▶ [TEXT SHOWN]
# Found male golden retriever



## MelissaOhanneson (Mar 8, 2012)

Hello all,
I'm looking for a little help in finding the owner of this beautiful Golden Retriever
He is a creme color, unaltered, very well behaived, loves children. The vet believes he is about 1 1/2. He is very playful. We adore him and I know his owner must miss him. He was pretty beat up when we found him but is doing well and healing up nicely. I can't find it in my heart to send him to a shelter. I really want him to go home to his owner. I will keep him until they are found. If anyone knows anything, please don't hesitate to email me. I am a former owner of a goldie. I'm not sure how to upload photos. Please email me at [email protected]
Found Dog - Found Golden Retriever in Bakersfield, CA 93312 - Fido Finder
This is him! 
Wemiss have had him since February 6th, 2012


----------



## Kathrynehalliday (Jan 11, 2012)

I really hope you find them!


----------



## Sosoprano (Apr 27, 2011)

Have you taken him to the vet to see if he’s microchipped? Also, if you haven’t done so already, you might want to contact your local Golden Retriever Rescue association. There’s a list here: Rescue Groups for Golden Retrievers listed by State. Good luck!


----------



## Sosoprano (Apr 27, 2011)

Sorry, just noticed that you did take him to the vet!

(Text and item location entries)
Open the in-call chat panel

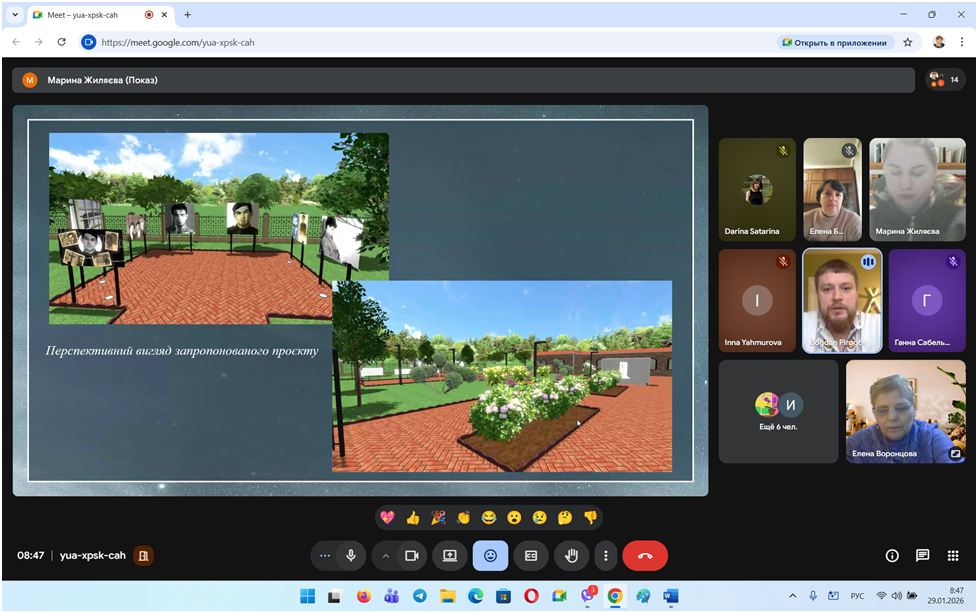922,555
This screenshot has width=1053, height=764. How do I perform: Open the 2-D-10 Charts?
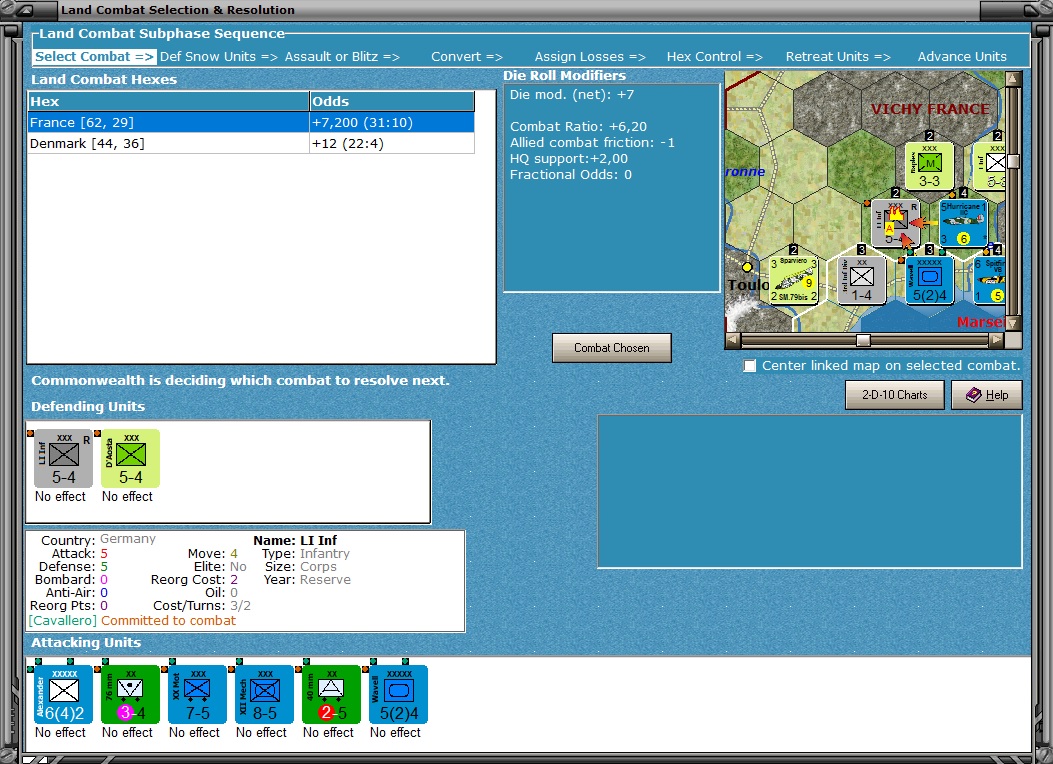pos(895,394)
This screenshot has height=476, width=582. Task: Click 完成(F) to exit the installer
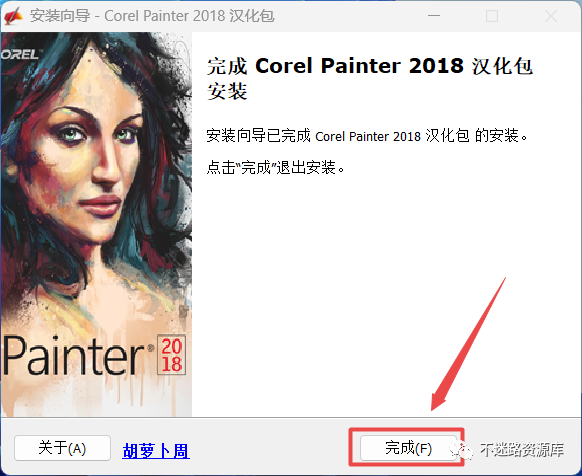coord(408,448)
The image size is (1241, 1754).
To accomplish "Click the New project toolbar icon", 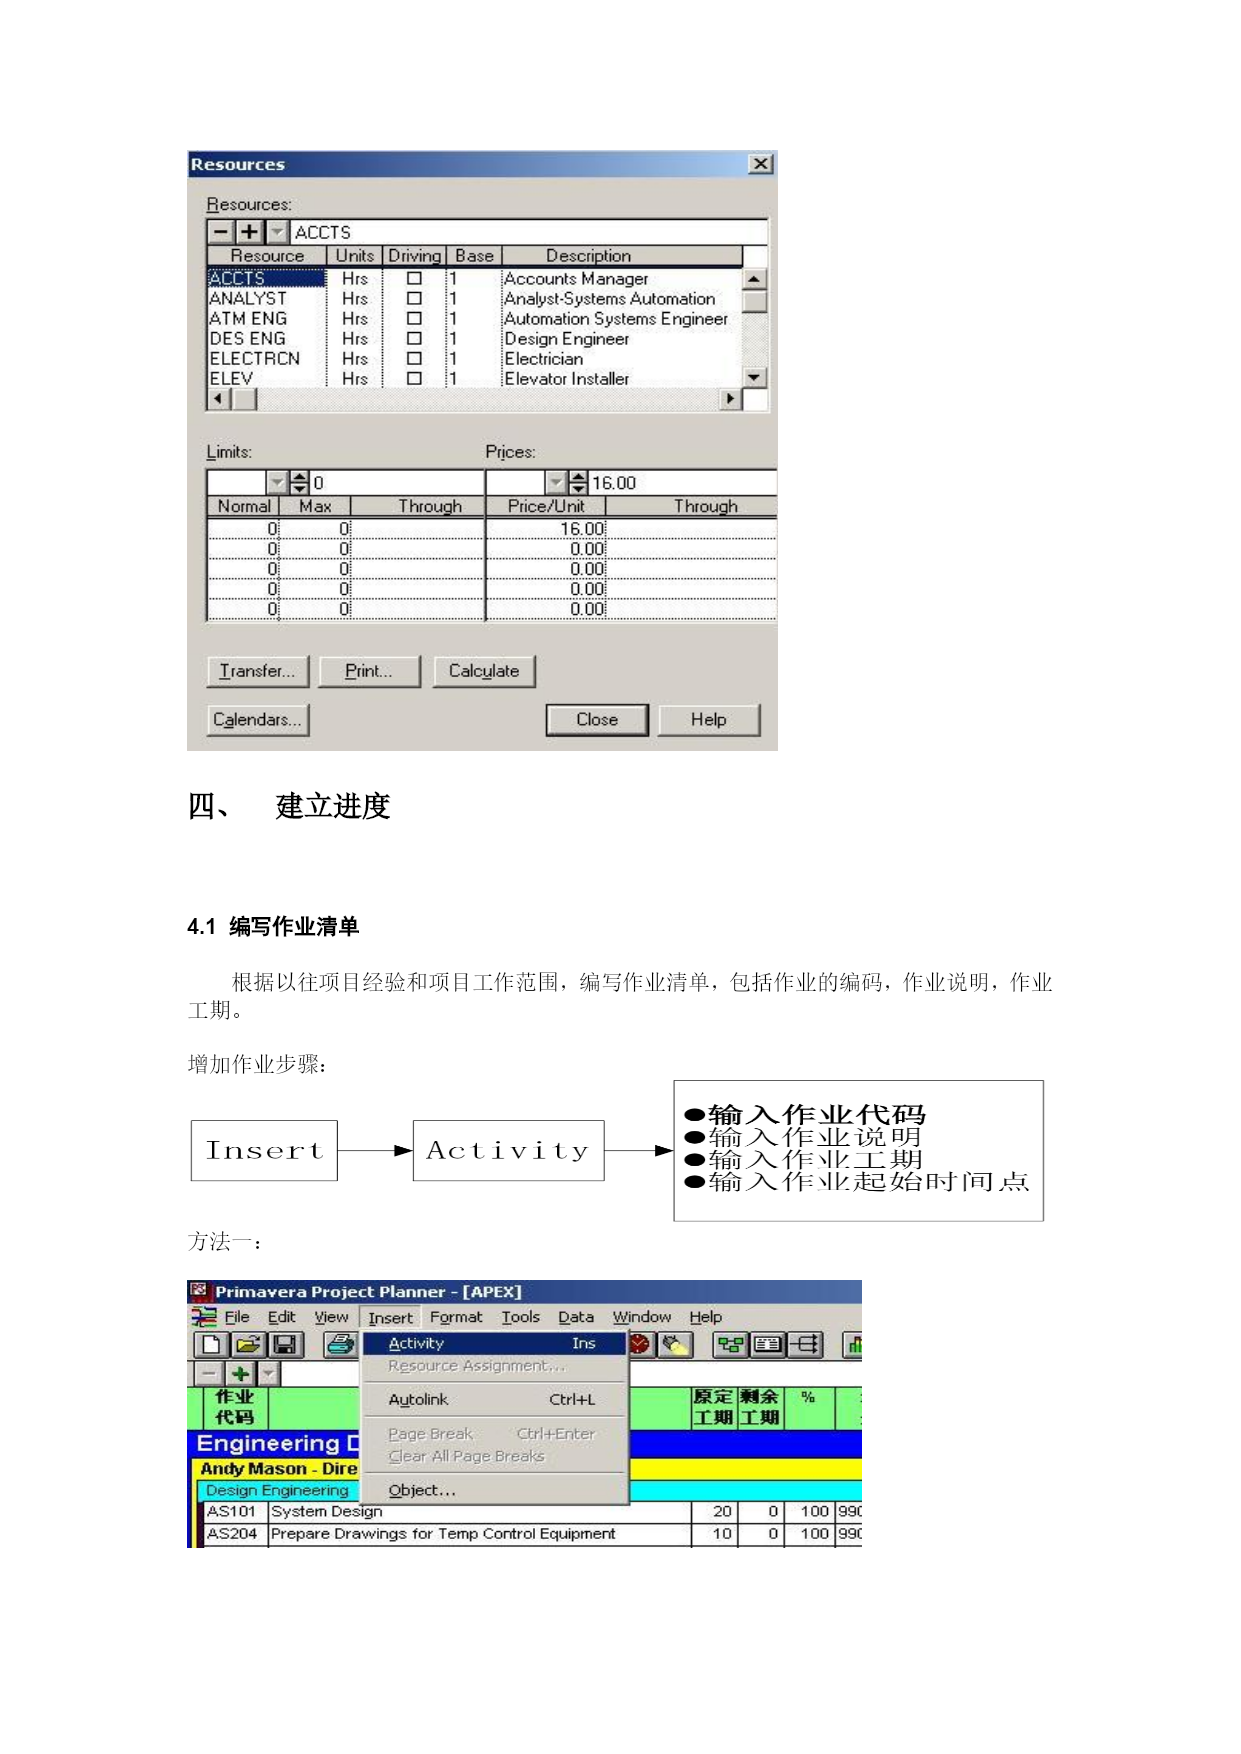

▶ [REQUIRED TASK] Name each distinct username that appears as a poster in the found golden retriever thread.

▶ [RESULT] MelissaOhanneson, Kathrynehalliday, Sosoprano